Quoiqu’il en soit, et en dépit de son omniprésence dans notre société comme dans la mode où l’on s’attendrait davantage à ce qu’elle soit cachée, la nudité garde son potentiel subversif et choquant. Plus encore semble t-il lorsqu’elle est présentée comme naturelle. En 2015, dans la lignée du T-shirt Vivienne Westwood recouvert d’une sérigraphie de poitrine féminine (1976) évoquant une performance de l’artiste féministe Orlan, qui a défilé la même année en pleine rue habillée d’une tunique sur laquelle son propre corps nu était imprimé, Rick Owens en a fait la démonstration magistrale. Pour l’hiver 2015-2016, le designer a fait défiler des hommes dans des tuniques découpées laissant entrevoir, au rythme des pas, pénis et testicules. En backstage, le créateur expliquait son intention : « La nudité est la chose la plus simple et la plus primitive ». « C’est comme s’il souhaitait rappeler “une naturalité”, une essentialité du corps », décrypte Serge Carreira.

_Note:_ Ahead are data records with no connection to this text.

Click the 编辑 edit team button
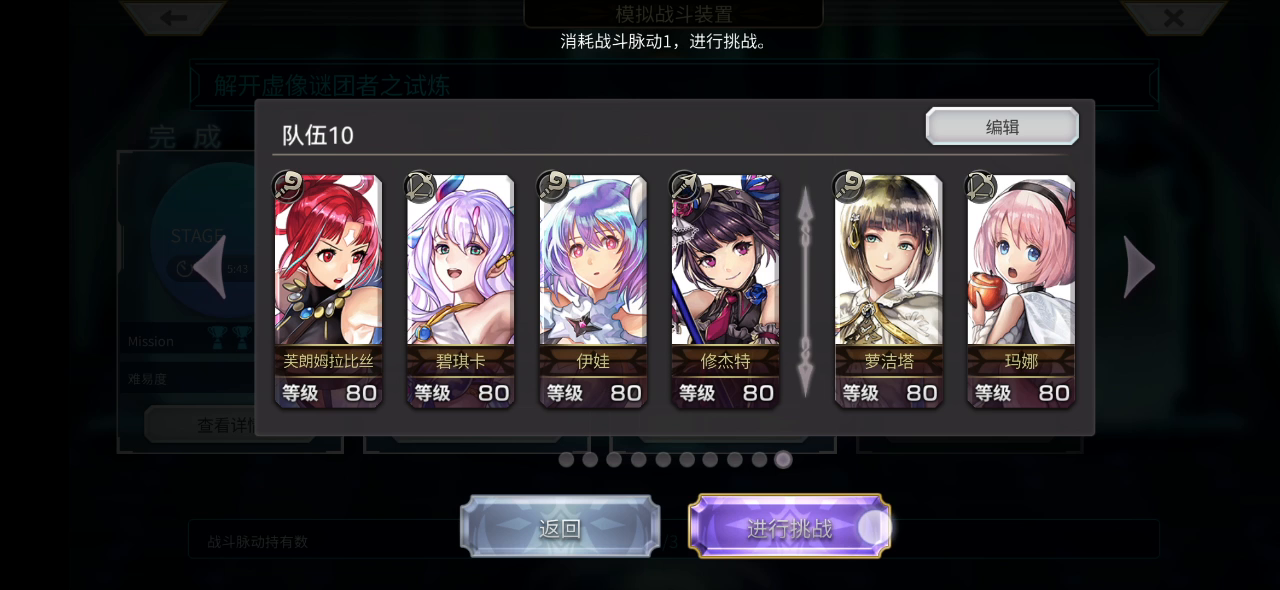 [x=1002, y=127]
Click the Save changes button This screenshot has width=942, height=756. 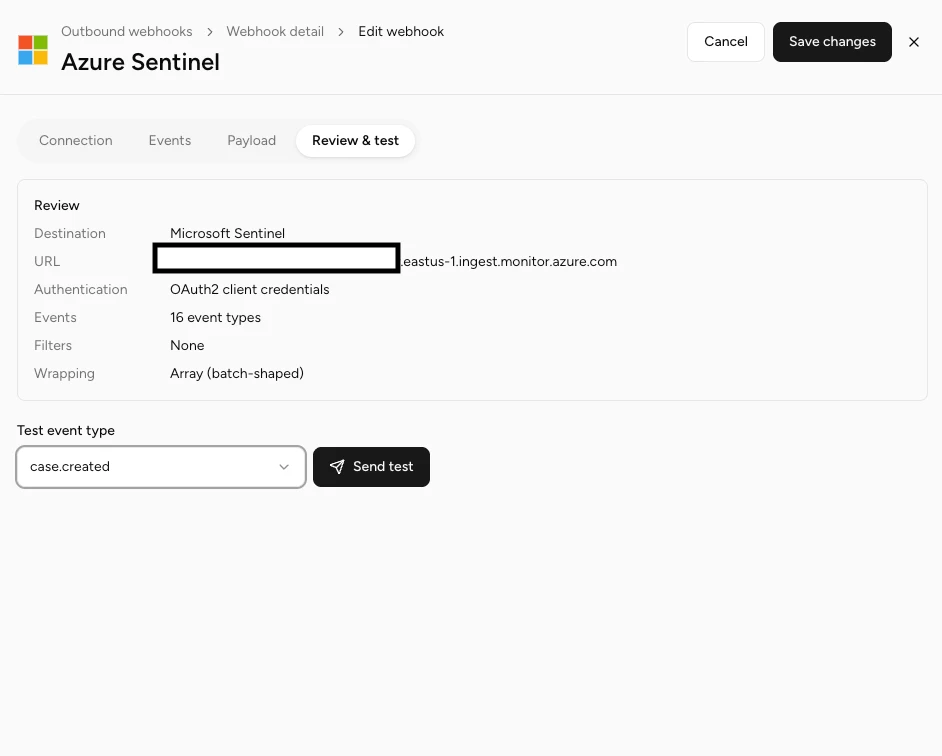pos(832,42)
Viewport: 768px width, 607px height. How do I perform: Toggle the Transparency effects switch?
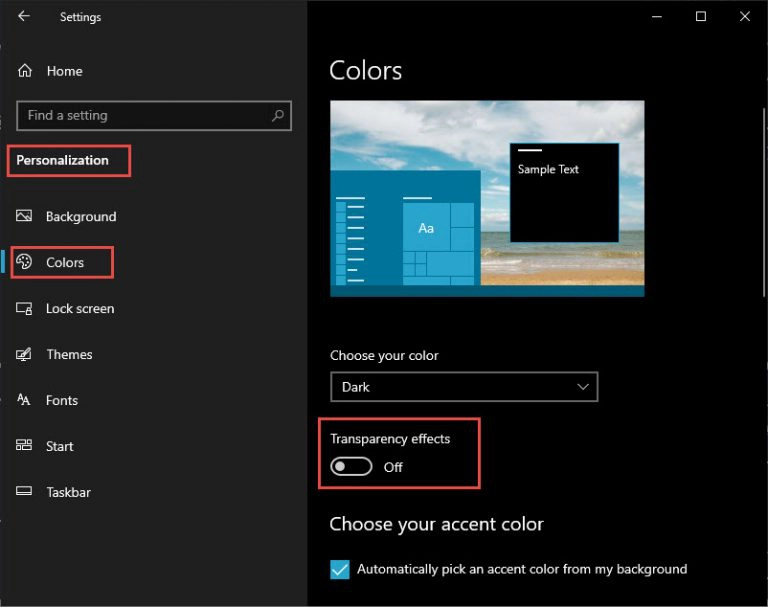click(x=351, y=466)
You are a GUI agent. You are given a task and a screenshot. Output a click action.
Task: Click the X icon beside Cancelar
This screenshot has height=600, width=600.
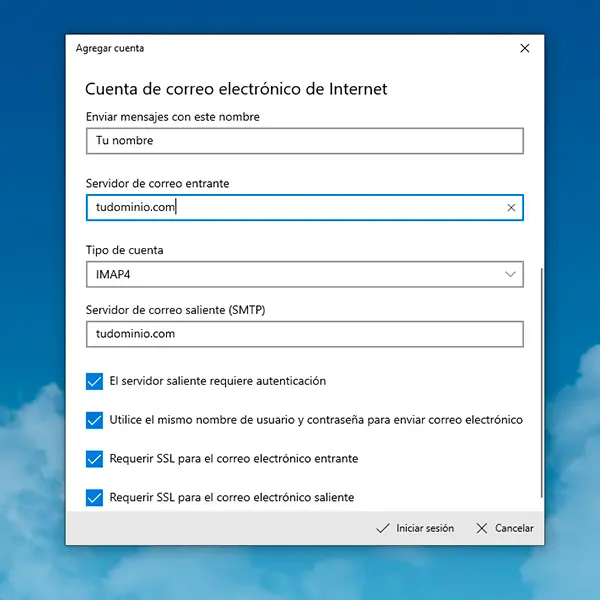482,528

Mais preuve que le corps naturel et nu demeure paradoxalement un tabou, la stupeur est générale. Car ici le vêtement ne cherche plus à le glorifier pour le rendre désirable. Au contraire, il contribue à sa désexualisation. « Dévoiler crûment la nudité enlève tout érotisme. Brute, elle dérange car on est habitué à sa mise en scène, d’autant plus dans le cas du sexe d’un homme au repos, ce qui est souvent moqué », conclut Xavier Chaumette. Ce constat est d’ailleurs peut-être la raison pour laquelle de nombreux labels et designers se sont récemment pris d’affection pour le phallus. Que ce soit JW Anderson, qui le détourne en porte-clefs et le dote d’ailes pour en faire comme Alan Crocetti un pendentif, Walter Van Beirendonck, qui l’appose sur des chaussures, ou encore Carne Bollente, qui le dessine sur les poches de ses jeans. Après avoir joué un rôle dans l’émancipation féminine, la nudité constituerait-elle la clef de voûte d’une réinvention de la masculinité ? Affaire à suivre.